PRATO – Concorso scuola 2026, critico il giudizio di Luigi Rocca, segretario territoriale della Uil Scuola di Prato, che denuncia la sovrapposizione continua di procedure.
“Il problema – dice – non è la modalità delle prove, ma la mancanza di una strategia. Si bandiscono nuovi concorsi mentre quelli precedenti non sono ancora conclusi. Abbiamo vincitori che aspettano il ruolo e idonei superati da chi partecipa ai bandi successivi. Così si penalizza proprio chi ha già dimostrato competenze”.
Per Rocca, uno dei nodi centrali è la scarsa corrispondenza tra posti annunciati e posti reali: “In alcune regioni i posti messi a bando non corrispondevano più a quelli effettivamente disponibili. Si arriva alla graduatoria finale e non ci sono cattedre: un cortocircuito che genera solo frustrazione”.

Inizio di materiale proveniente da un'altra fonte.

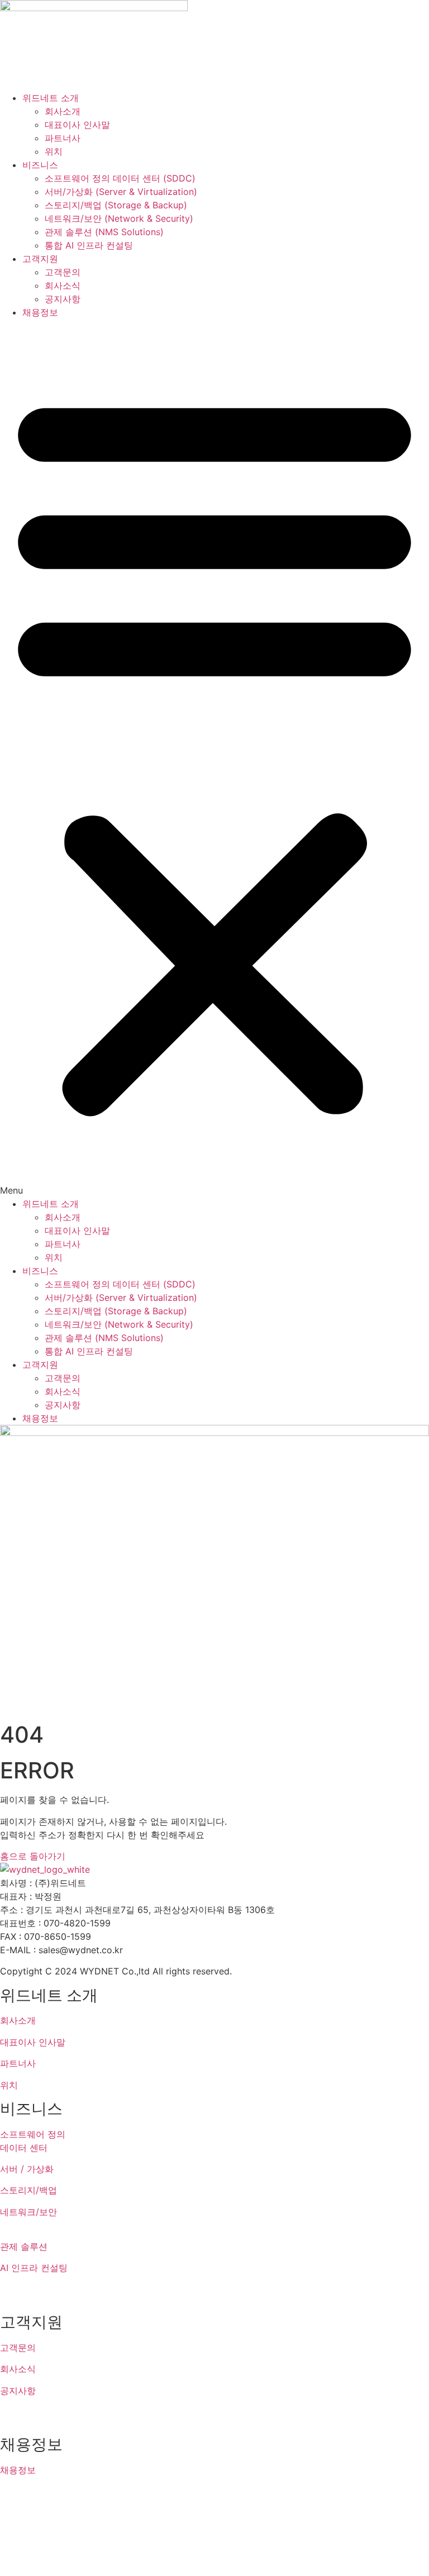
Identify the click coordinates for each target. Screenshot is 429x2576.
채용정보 (40, 312)
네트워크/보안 (28, 2211)
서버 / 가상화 (27, 2168)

Sul nuovo concorso Pnrr 2026, la posizione della Uil Scuola è chiara: “Non introduce cambiamenti sostanziali rispetto al Pnrr1 e Pnrr2. Se non si chiudono prima le procedure precedenti e se non si trasformano i posti dell’organico di fatto al 30 giugno in organico di diritto, continueremo a produrre precariato invece di ridurlo. Un concorso ha senso solo se i posti messi a bando sono reali e vengono coperti. Senza questa garanzia, la scuola non può offrire continuità né ai docenti né agli studenti”.